:: Records provided ::
--- START ---

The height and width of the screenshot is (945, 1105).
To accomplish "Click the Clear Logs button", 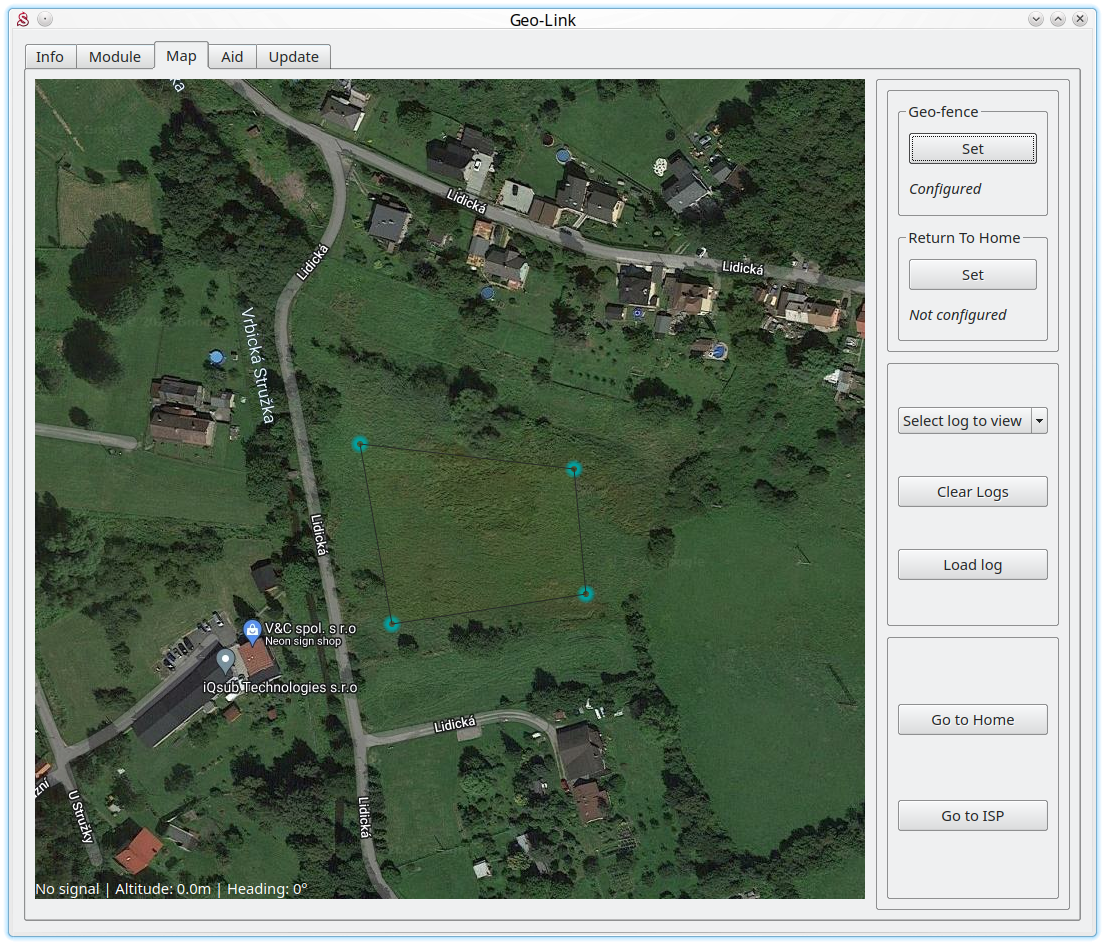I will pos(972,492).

--- END ---
--- START ---

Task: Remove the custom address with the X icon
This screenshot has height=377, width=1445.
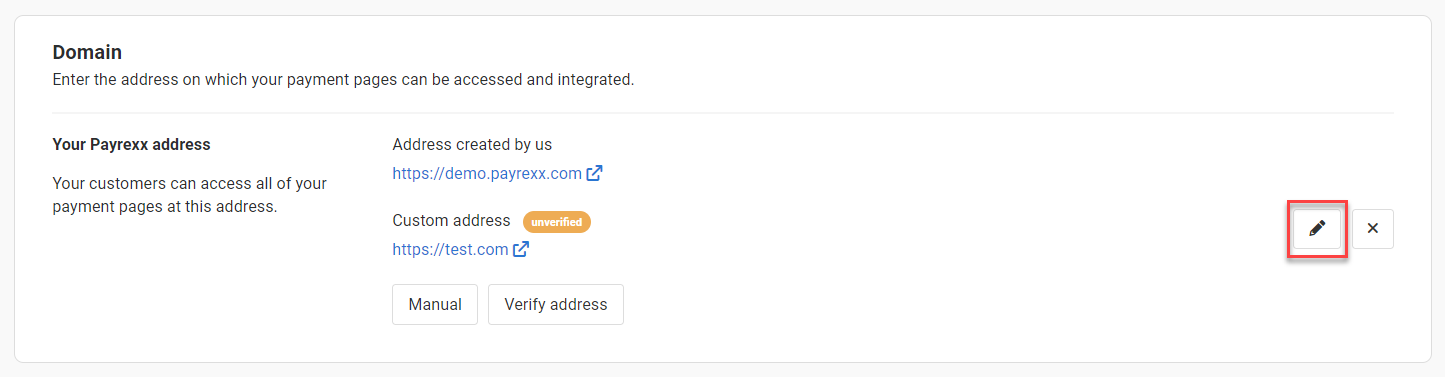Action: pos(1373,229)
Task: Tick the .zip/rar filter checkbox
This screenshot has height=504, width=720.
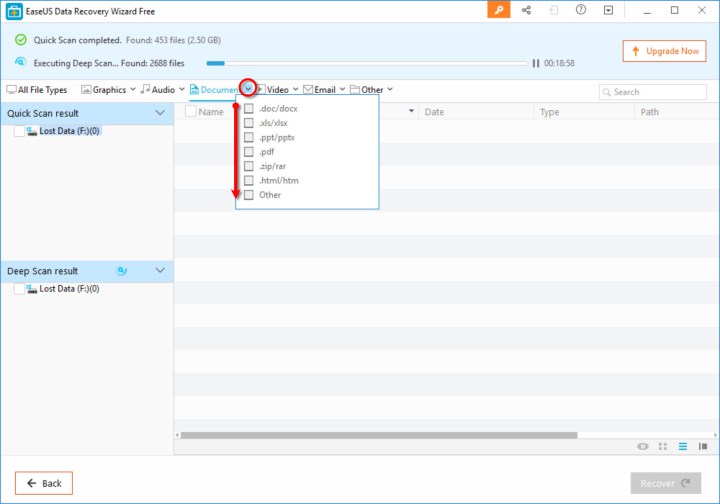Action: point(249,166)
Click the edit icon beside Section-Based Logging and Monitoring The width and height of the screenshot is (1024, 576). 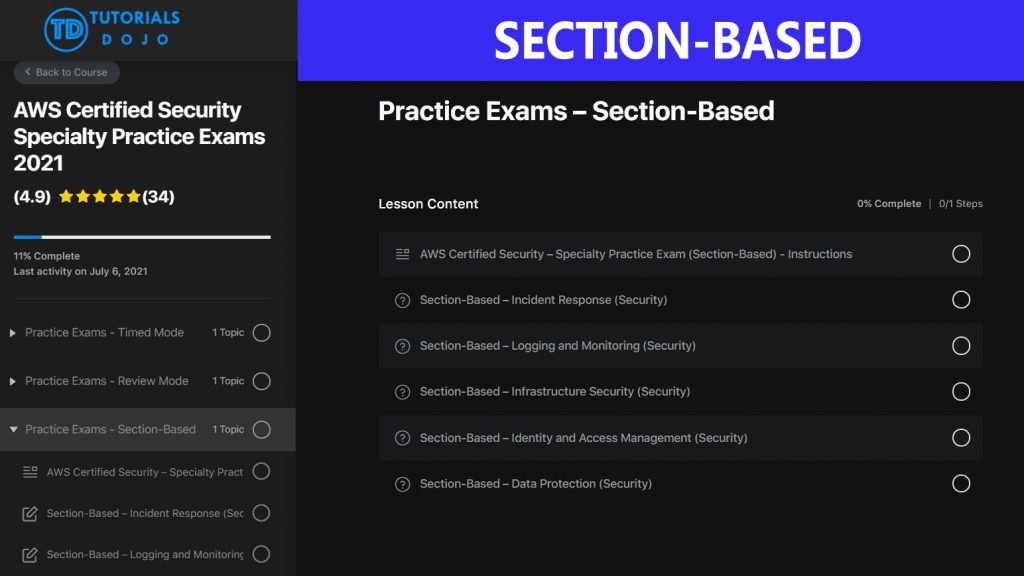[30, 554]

--- END ---
--- START ---

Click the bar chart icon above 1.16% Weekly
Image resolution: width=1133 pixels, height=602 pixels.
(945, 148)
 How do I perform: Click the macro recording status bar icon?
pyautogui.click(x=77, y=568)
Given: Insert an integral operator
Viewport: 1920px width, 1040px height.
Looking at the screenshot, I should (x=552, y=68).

--- END ---

:: Exercise goal ::
Scan the records above and show every line in which the word "Task" occurs.

:: Response below ::
Task: Remove the custom address with the X icon
Task: Tick the .zip/rar filter checkbox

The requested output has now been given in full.